定時を知らせる青のLEDが光っていることを確認。
「あー、あー。こちら特に進展なし」
とりあえず適当なことを言う。
『あら、そう? 最近弛んでるわよ。年とって諜報稼業も飽きたのかしらね』
「さあな。そもそも俺に
フェイヴ・オブ・グールの捜索まで回すなよ。
俺の昼の能力『ピーターパン』と夜の能力『ディスガイズ』、どちらも戦闘には向かん。
見つかったら即殺されるぞ。
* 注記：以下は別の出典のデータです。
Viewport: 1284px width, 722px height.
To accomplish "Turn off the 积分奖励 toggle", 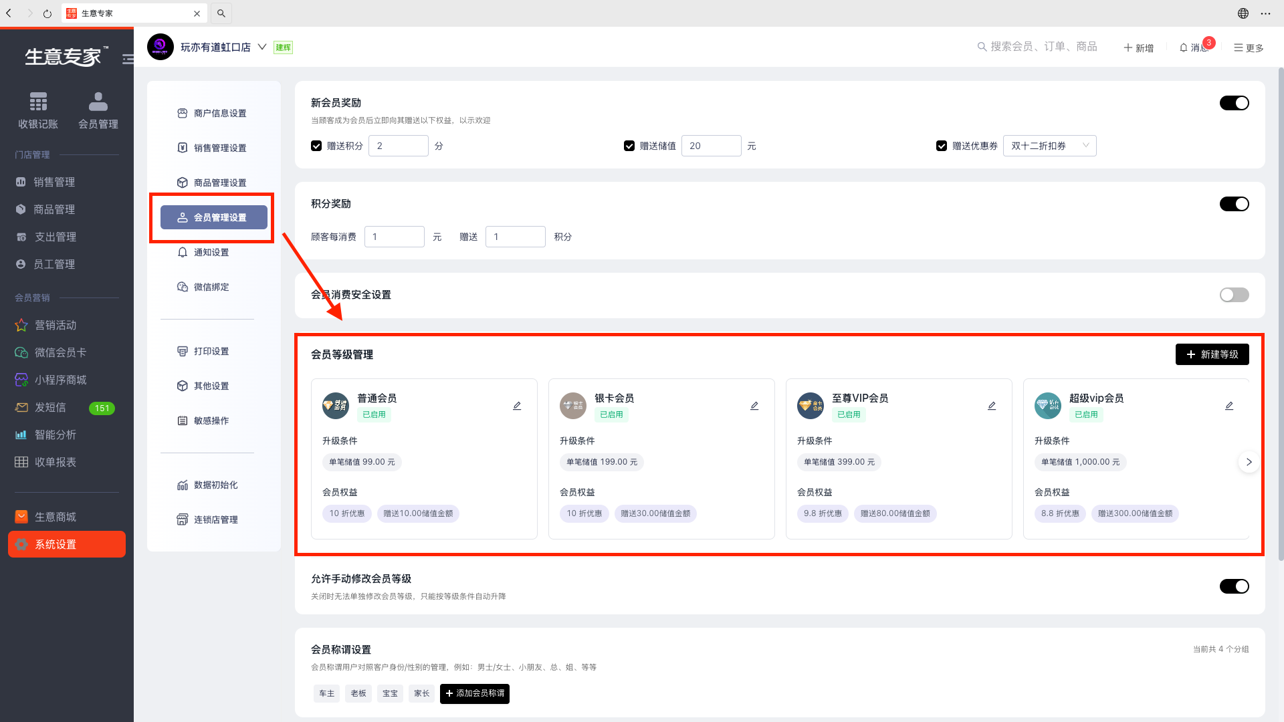I will [x=1234, y=204].
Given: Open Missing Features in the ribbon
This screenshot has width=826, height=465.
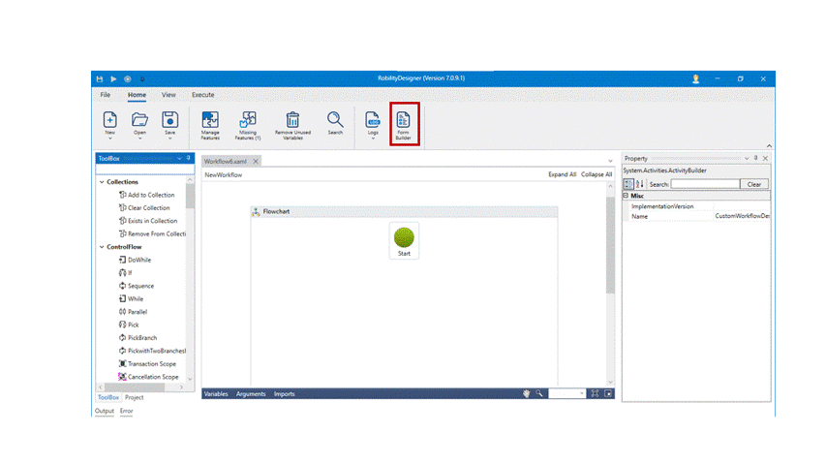Looking at the screenshot, I should 248,120.
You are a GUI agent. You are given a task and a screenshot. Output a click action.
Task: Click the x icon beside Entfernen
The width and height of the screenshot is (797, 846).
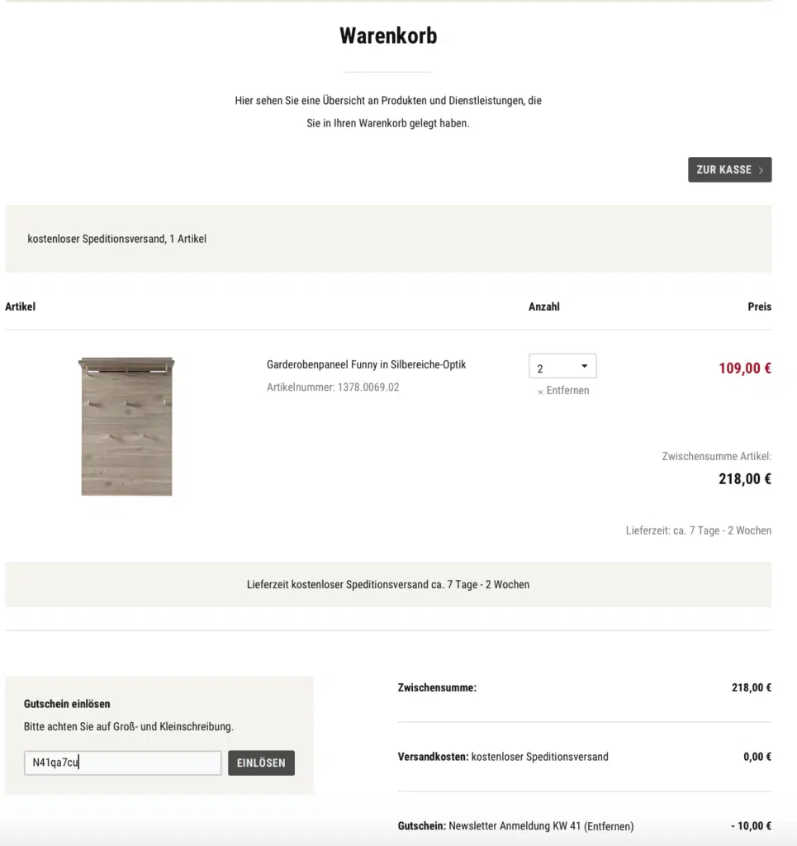click(x=540, y=392)
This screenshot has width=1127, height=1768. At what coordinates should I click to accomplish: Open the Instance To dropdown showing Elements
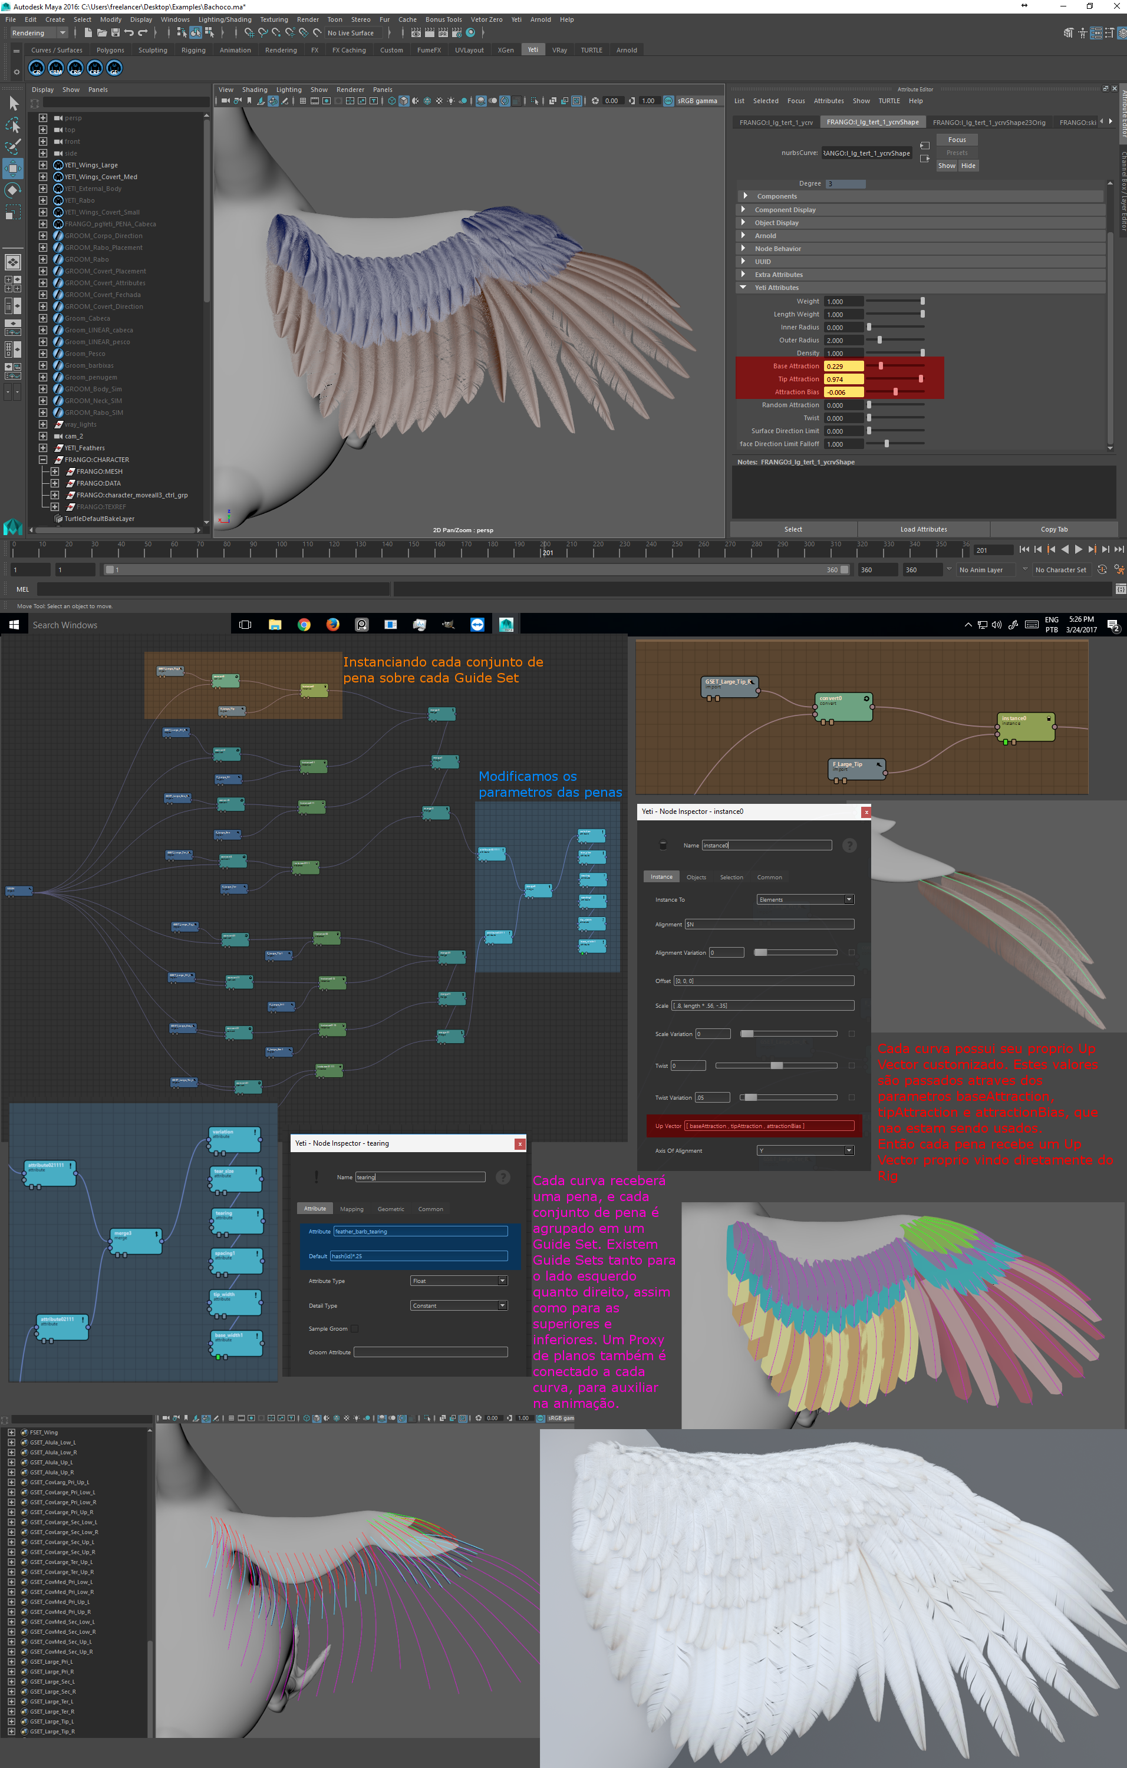[x=805, y=899]
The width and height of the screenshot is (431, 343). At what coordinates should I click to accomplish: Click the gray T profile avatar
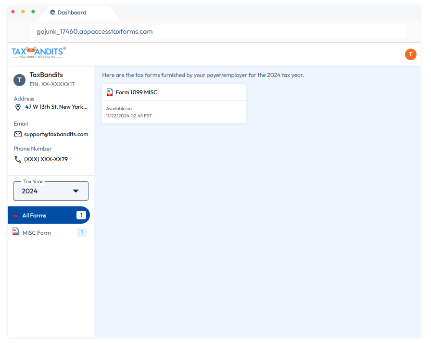coord(19,80)
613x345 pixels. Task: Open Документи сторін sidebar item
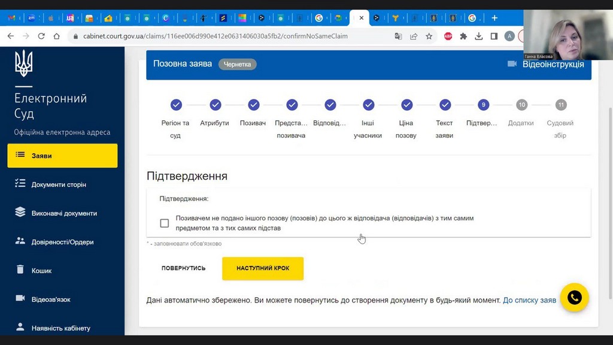point(59,184)
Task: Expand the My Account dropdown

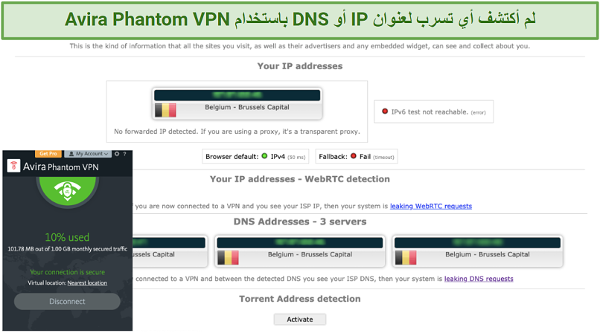Action: (88, 154)
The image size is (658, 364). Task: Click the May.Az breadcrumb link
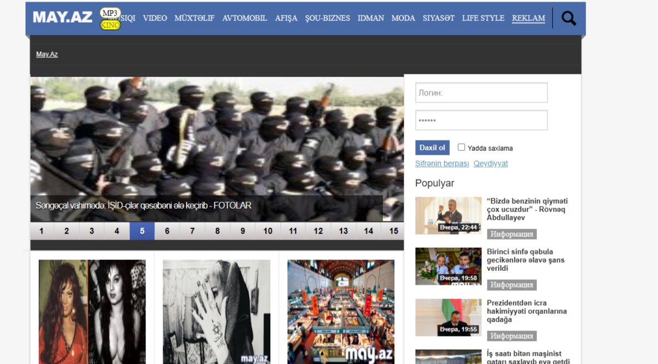pyautogui.click(x=47, y=54)

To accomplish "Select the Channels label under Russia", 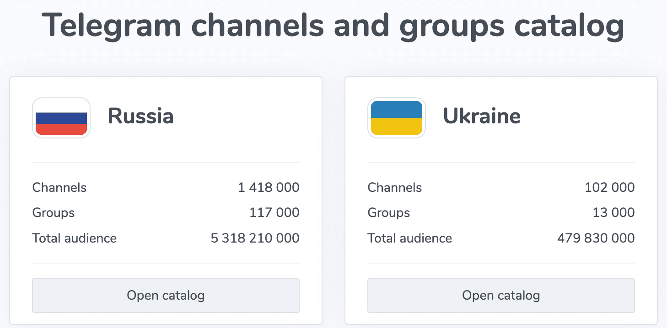I will (x=59, y=187).
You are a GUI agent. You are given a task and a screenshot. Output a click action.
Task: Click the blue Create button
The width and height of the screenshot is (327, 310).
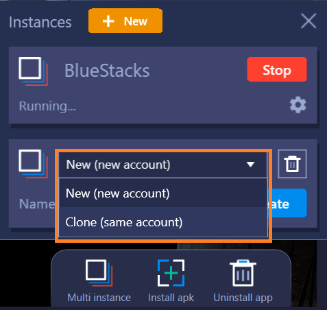pos(287,203)
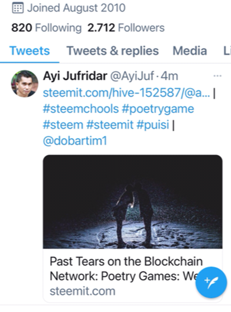231x312 pixels.
Task: Tap the #puisi hashtag
Action: [x=153, y=125]
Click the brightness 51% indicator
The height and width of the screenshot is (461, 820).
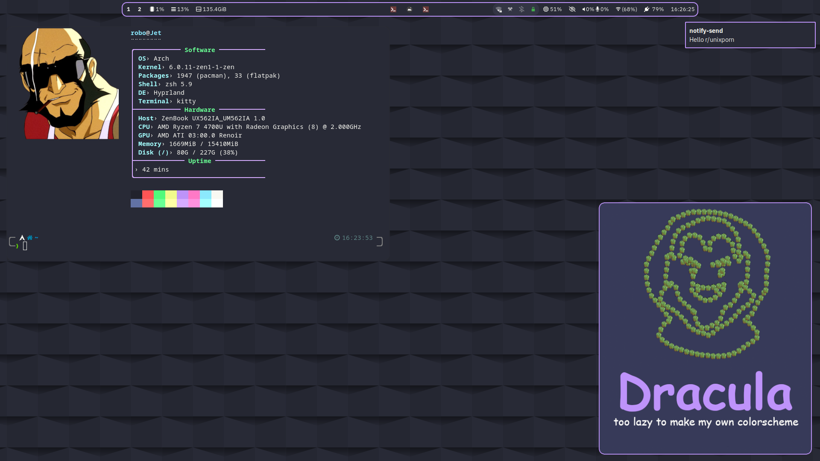tap(552, 9)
そんなもんバ課に任せておけよ。
こっちは本命の仕事だけで忙しいんだからな」
俺の自分の能力名をあえて言いながら通信相手に文句を向ける。
その通信相手はしれっとしたもので、
『あたいに言っても意味ないわよ。それにフェイヴ・オブ・グールの方は
別に主目的じゃないし。それで、本命の方も進展なし?』
「あー、まあ進展ありっていえばありだ」
『へぇー、どんな?』
「囮に使えそうな人材を確保した」
『……民間人に危害がでると色々後が大変よ?』
イヤホンから呆れたような声が聞こえる。しかし俺は笑って無視する。
「大丈夫だ。あんな能力持ちならなんも問題ないさ」
『へぇ? どんなすごい能力? もしかして本部の監視が必要なほど?』
「いや、そういう意味じゃない」
『……?』
疑問の声が聞こえる。俺はあえて一拍置いて、答えることにする。
きっと驚くだろうと思うと自然と笑みがこぼれた。
「一瞬で裸になる能力」
『……それは、性別どっち?』
「女。高校生。ってか今は同級生だ。たまたま能力発動した所に出くわしたが、
まだまだ幼さの残る顔立ちのくせに体は大人。出るとこ出てひっこむ所は引っ込んでいる。
それが、恥ずかしさのあまり全身真っ赤にしてるんだ。
正直、この俺で持ってしても性欲を持て余す。どうだ、今回の囮役としては最適だろう?」
『こっ、この変態!!』
ぶつっという音とともに通信が途切れた。
最後の怒鳴り声で耳が変な感じになるのを感じながら、俺も通信機を切る。
「……うーむ、怒らせてしまったか。話術には自信があったんだが、何がいけなかったんだ?」
よくわからないが考えてもしょうがないので、次の計画について考えるとするか。
「さて、今回の仕事もそろそろ終わりかねぇ。楽しめるといいがなぁ」
口元の笑みを止めようともせず、俺は昼休みの間、作戦を練った。